Starting at the top of the entries below, print each line exactly until the line with "The width and height of the screenshot is (930, 642)." has been printed too.

==*==

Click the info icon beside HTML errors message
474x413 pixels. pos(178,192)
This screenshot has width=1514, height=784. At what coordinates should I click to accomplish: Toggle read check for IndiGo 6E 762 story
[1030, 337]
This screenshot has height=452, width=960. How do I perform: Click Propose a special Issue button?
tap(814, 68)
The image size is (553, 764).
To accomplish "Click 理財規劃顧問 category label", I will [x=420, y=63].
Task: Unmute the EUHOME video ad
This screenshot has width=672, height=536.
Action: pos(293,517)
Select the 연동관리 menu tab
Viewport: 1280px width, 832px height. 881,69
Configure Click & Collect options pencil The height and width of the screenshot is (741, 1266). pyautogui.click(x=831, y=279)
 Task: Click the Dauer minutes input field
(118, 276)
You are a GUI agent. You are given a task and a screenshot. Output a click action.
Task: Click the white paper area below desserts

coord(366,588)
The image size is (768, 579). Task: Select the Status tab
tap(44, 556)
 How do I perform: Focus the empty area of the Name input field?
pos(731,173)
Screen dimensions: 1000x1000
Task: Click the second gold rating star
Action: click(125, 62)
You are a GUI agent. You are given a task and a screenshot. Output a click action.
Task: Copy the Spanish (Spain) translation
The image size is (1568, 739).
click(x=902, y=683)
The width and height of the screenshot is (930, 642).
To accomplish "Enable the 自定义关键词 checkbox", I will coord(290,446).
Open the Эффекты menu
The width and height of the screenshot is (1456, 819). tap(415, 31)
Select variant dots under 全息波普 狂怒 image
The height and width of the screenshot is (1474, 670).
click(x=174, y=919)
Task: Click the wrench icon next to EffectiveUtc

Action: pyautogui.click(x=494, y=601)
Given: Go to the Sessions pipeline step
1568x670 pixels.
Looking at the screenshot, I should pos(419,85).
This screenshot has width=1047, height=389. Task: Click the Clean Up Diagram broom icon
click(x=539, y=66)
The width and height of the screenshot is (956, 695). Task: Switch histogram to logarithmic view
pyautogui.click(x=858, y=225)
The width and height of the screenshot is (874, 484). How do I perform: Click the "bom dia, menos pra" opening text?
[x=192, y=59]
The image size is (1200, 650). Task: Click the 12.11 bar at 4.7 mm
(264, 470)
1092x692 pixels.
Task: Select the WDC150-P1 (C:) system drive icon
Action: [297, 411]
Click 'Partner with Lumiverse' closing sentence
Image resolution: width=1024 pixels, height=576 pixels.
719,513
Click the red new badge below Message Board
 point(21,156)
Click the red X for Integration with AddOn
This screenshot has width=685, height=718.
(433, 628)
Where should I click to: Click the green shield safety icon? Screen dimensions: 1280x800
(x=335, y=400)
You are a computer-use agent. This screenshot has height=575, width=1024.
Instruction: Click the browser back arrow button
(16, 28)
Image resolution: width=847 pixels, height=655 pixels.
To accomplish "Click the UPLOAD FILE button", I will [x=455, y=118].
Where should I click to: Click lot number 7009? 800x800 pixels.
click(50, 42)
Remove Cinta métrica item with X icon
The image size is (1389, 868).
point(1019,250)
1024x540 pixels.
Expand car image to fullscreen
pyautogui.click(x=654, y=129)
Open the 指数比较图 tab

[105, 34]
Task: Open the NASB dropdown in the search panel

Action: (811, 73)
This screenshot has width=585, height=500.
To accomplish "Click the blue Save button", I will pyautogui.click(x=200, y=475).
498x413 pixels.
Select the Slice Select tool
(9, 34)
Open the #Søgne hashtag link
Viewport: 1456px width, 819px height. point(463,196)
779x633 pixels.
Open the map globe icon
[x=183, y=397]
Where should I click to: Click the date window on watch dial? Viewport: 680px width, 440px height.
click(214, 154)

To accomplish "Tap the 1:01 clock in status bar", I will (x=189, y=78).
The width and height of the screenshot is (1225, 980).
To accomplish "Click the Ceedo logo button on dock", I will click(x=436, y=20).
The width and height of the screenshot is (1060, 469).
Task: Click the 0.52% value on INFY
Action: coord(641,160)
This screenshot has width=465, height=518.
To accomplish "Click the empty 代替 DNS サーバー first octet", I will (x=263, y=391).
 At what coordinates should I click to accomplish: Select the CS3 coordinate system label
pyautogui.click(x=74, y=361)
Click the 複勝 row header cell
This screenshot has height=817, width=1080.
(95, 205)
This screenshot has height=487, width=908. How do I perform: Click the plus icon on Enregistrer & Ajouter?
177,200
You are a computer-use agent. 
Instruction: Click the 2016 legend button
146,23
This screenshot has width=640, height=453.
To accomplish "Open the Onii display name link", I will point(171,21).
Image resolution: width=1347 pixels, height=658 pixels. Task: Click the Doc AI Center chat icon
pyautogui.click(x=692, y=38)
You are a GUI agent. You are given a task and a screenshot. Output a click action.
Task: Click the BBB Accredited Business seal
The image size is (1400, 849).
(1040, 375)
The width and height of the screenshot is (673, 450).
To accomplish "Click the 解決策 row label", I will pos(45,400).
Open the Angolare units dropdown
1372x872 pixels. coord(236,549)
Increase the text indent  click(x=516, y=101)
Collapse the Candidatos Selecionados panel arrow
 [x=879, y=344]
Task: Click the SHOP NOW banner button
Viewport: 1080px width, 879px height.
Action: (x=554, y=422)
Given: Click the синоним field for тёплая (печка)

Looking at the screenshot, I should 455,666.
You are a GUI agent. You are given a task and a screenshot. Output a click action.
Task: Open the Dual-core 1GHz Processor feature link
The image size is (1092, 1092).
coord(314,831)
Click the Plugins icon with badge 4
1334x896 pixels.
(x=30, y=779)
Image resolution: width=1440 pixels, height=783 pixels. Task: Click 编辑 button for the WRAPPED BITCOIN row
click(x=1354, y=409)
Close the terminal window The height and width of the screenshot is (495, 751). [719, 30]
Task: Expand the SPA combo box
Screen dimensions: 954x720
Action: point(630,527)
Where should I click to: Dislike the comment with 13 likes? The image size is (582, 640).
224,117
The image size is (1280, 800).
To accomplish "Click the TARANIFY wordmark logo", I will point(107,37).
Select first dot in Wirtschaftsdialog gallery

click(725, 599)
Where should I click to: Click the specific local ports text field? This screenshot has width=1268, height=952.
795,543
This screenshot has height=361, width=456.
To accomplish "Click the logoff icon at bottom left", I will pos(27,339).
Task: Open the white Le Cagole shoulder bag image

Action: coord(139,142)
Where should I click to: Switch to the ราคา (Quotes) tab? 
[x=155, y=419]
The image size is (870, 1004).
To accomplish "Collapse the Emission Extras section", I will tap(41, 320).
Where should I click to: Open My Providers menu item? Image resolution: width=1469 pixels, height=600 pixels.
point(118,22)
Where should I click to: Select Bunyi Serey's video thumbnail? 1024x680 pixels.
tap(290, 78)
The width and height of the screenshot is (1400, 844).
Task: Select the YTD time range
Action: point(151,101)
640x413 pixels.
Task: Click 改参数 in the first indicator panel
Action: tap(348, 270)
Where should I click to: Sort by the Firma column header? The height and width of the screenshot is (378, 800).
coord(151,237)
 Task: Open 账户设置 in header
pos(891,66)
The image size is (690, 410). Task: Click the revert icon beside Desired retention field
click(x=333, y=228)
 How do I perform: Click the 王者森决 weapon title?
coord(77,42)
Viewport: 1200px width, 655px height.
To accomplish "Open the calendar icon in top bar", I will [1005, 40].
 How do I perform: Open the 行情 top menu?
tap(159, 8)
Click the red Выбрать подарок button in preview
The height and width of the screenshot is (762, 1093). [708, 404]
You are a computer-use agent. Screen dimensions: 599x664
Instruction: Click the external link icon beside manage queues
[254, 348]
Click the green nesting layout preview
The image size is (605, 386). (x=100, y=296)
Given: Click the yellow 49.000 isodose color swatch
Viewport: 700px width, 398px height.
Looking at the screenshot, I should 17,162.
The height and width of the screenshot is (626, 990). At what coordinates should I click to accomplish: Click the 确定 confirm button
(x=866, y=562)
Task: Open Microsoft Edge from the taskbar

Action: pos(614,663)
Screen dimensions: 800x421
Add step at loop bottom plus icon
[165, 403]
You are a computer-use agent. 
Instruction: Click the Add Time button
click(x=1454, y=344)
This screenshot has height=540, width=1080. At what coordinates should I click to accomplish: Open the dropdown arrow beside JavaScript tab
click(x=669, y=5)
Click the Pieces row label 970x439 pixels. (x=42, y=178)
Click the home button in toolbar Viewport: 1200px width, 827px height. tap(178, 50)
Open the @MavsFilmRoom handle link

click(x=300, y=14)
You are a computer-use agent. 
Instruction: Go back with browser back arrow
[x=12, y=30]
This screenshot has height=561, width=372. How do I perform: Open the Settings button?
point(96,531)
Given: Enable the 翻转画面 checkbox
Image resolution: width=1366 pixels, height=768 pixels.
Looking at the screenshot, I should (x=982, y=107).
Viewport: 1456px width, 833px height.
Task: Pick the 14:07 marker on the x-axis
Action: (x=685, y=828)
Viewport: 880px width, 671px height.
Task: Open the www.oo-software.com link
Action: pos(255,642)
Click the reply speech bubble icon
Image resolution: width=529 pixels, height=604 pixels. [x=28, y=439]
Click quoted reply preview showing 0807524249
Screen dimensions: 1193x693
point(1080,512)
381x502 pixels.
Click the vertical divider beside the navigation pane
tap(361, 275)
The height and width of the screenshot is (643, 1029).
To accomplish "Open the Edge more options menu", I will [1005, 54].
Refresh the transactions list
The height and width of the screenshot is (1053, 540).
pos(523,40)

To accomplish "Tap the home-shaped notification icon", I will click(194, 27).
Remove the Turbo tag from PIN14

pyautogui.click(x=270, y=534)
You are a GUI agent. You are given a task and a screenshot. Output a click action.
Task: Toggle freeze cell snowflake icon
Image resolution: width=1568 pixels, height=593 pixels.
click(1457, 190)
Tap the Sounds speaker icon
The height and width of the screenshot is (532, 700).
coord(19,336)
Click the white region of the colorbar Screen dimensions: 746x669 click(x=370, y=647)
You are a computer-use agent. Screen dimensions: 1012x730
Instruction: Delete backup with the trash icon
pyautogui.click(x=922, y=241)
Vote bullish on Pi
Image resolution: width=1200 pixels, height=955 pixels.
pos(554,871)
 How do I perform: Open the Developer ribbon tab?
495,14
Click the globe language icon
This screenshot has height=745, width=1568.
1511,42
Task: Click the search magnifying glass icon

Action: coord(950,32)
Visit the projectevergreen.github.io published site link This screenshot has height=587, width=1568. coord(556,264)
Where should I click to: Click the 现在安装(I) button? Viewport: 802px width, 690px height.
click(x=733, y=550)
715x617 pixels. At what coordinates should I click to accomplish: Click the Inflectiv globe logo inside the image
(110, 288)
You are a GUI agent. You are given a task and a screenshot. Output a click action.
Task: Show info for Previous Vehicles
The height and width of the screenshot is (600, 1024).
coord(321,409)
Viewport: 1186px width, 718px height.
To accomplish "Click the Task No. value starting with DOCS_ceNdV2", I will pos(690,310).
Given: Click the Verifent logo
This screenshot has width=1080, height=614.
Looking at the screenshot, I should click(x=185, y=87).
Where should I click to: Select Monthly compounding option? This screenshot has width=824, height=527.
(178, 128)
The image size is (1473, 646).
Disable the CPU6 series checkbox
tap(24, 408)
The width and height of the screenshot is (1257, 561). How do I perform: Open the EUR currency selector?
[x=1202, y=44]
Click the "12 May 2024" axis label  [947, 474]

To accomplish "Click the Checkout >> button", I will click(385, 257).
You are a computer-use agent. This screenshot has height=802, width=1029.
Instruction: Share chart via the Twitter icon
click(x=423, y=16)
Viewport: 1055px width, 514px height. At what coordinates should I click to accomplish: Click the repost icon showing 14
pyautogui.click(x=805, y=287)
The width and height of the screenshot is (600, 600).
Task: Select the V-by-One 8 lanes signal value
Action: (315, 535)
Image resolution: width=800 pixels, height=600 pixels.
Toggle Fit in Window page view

==*==

SOLUTION:
Click the info icon beside HTML errors message
474x413 pixels. pos(178,192)
This screenshot has width=1514, height=784. At what coordinates should I click to accomplish: Toggle read check for IndiGo 6E 762 story
[1030, 337]
This screenshot has height=452, width=960. How do I perform: Click Propose a special Issue button?
tap(814, 68)
The image size is (553, 764).
To accomplish "Click 理財規劃顧問 category label", I will [x=420, y=63].
Task: Unmute the EUHOME video ad
This screenshot has width=672, height=536.
Action: pos(293,517)
Select the 연동관리 menu tab
Viewport: 1280px width, 832px height. 881,69
Configure Click & Collect options pencil The height and width of the screenshot is (741, 1266). pyautogui.click(x=831, y=279)
 Task: Click the Dauer minutes input field
(118, 276)
You are a GUI agent. You are given a task and a screenshot. Output a click action.
Task: Click the white paper area below desserts

coord(366,588)
The image size is (768, 579). Task: Select the Status tab
tap(44, 556)
 How do I perform: Focus the empty area of the Name input field?
pos(731,173)
Screen dimensions: 1000x1000
Task: Click the second gold rating star
Action: click(125, 62)
You are a GUI agent. You are given a task and a screenshot. Output a click action.
Task: Copy the Spanish (Spain) translation
The image size is (1568, 739).
click(x=902, y=683)
The width and height of the screenshot is (930, 642).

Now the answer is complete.